NARDO' (Lecce) - Tra qualche giorno il Parlamento convertirà in legge il decreto-legge 1° settembre 2008, n. 137, avente ad oggetto “Disposizioni urgenti in materia di istruzione e università”, meglio conosciuto come decreto sulla reintroduzione dell’insegnante unico nella scuola primaria, e, di conseguenza sarà “fatto obbligo a chiunque spetti di osservarlo e di farlo osservare” come legge dello Stato.
Detto decreto-legge reca disposizioni urgenti intese a modificare e integrare alcune norme e procedure in materia di istruzione scolastica e universitaria.

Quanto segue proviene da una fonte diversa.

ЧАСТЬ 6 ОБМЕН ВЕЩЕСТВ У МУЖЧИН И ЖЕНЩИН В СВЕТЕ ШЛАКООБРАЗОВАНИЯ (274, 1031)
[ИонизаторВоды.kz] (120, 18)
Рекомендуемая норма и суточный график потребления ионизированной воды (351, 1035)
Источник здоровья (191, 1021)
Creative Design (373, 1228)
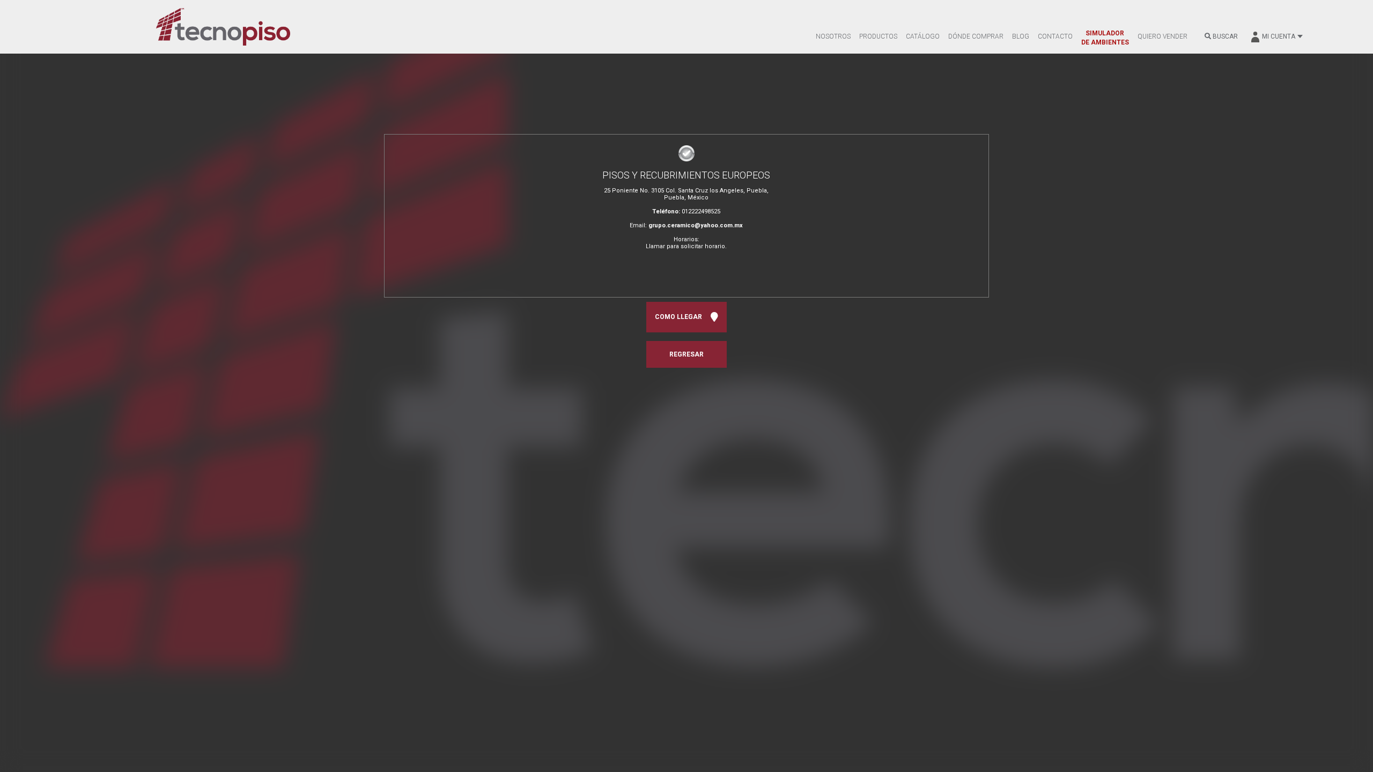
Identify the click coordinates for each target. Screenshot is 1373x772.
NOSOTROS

In particolare, si propone di:
· favorire nella scuola dell’infanzia e nel primo e secondo ciclo di istruzione, fin dal corrente anno scolastico, l’acquisizione delle conoscenze e delle competenze relative a “Cittadinanza e Costituzione”, ossia, in buona sostanza, di riproporre l’insegnamento dell’educazione civica, intesa come “tematica autonoma e … trasversale ai diversi saperi” e “messa in pratica di comportamenti individuali e collettivi civilmente e socialmente responsabili”.
· Reintrodurre il voto di condotta, previsto dall’art. 193, comma 1, del decreto legislativo 16 aprile 1994, n. 297 ed abrogato, con effetto dal 1° settembre 2000, dall’art. 17, comma 1, del decreto del Presidente della Repubblica 8 marzo 1999, n. 275. La valutazione del comportamento, a decorrere dal corrente anno scolastico, è espressa in decimi e la votazione del comportamento degli studenti di scuola secondaria, attribuita collegialmente dal consiglio di classe, concorre alla valutazione complessiva dello studente e determina, se inferiore a sei decimi, la non ammissione al successivo anno di corso o all’esame conclusivo del ciclo.
· Reintrodurre, dall’anno scolastico 2008/2009, la valutazione del rendimento degli alunni di scuola primaria e secondaria di primo grado espressa con votazione numerica in decimi, abrogata dalla legge 4 agosto 1977, n. 517 (ed illustrata, esclusivamente nella scuola primaria, con giudizio analitico sul livello globale di maturazione raggiunto dall’alunno).
· Confermare il docente prevalente nella scuola primaria, già previsto dal D.P.R. 12 febbraio 1985, n. 104, dall’art. 5, comma 5, della legge 5 giugno 1990, n. 148 e dall’art. 7, comma 6, del decreto legislativo 19 febbraio 2004, n. 59.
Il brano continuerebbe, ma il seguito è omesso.